Poetryetymology: from poiein, to make, do, create, compose
definition: "A term applied to the many forms in which human beings have given rhythmic expression to their most imaginative and intense perceptions of the world, themselves, and the relation of the two" (Holman and Harmon).
Authors of these pages are (left to right) Haskell Murray, Katie Christnacht, Jennifer McCurry, Jesse St.Charles, and Susan Heinemann.
GENERAL TERMS
Enjambment.
The running over of a sentence or thought from one line to another
(with no punctuation at the end of the line).
Refrain. Repetition of a line or phrase at regular intervals (often at the end of each stanza).
Rhyme. "Close similarity or identity of terminal sound between accented syllables occupying corresponding positions in two or more lines of verse. The correspondence of sound is based on the vowels and succeeding consonants of the accented syllables, which must, for a true rhyme, be preceded by different consonants" (Holman and Harmon). There are several kinds of rhyme:
Masculine rhyme. Single syllable rhyme: may, hey.

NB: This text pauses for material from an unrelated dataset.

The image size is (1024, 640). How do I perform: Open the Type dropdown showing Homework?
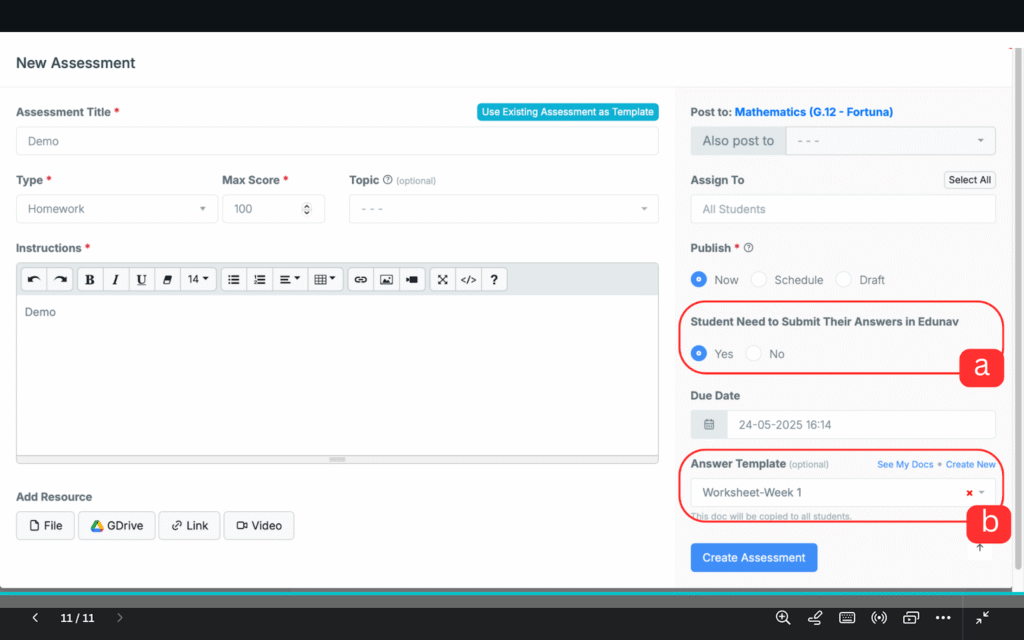click(116, 209)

Feminine rhyme. Rhyme of more than one syllable: river, giver.
Near rhyme. Words that almost rhyme (also called half rhyme). The vowels may be the same: Enough, love; face, ways. Or the final consonants may be the same: storm, room; world, told.
End rhyme. Rhyming of words that appear at the end of lines of poetry.
- "Nature's first green is gold
Her hardest hue to hold
Her early leaf's a flower
But only so an hour . . ."
--Robert Frost, "Nothing Gold Can Stay"Internal rhyme. Rhyming words that appear in the same line of poetry.
- From my home I shall not roam
- "Now Sam McGee was from Tennessee, where the cotton blooms and blows.
Why he left his home in the South to roam 'round the pole, God only knows.
He was always cold, but the land of gold seemed to hold him like a spell,
Though he'd often say in his homely way that 'he'd sooner live in hell.'"
--Robert W. Service, "The Cremation of Sam McGee"
Setting. Time (temporal) and place (spatial) of poem's actions.
Situation. Context of the poem's actions, what is happening when the poem begins.
Speaker. A person, not necessarily the author, who is the voice of the poem.
Stanza. A uniform number of lines of poetry.
couplet: two-line stanza
triplet: three-line stanza
quatrain: four-line stanza
quintet: five-line stanza
sestet: six-line stanza
septet: seven-line stanza
octave: eight-line stanza
VERSE is metrical poetry.
Meter.
The patterned repetition of stressed and unstressed sullables
in a line of poetry. We have names for various of these patterns.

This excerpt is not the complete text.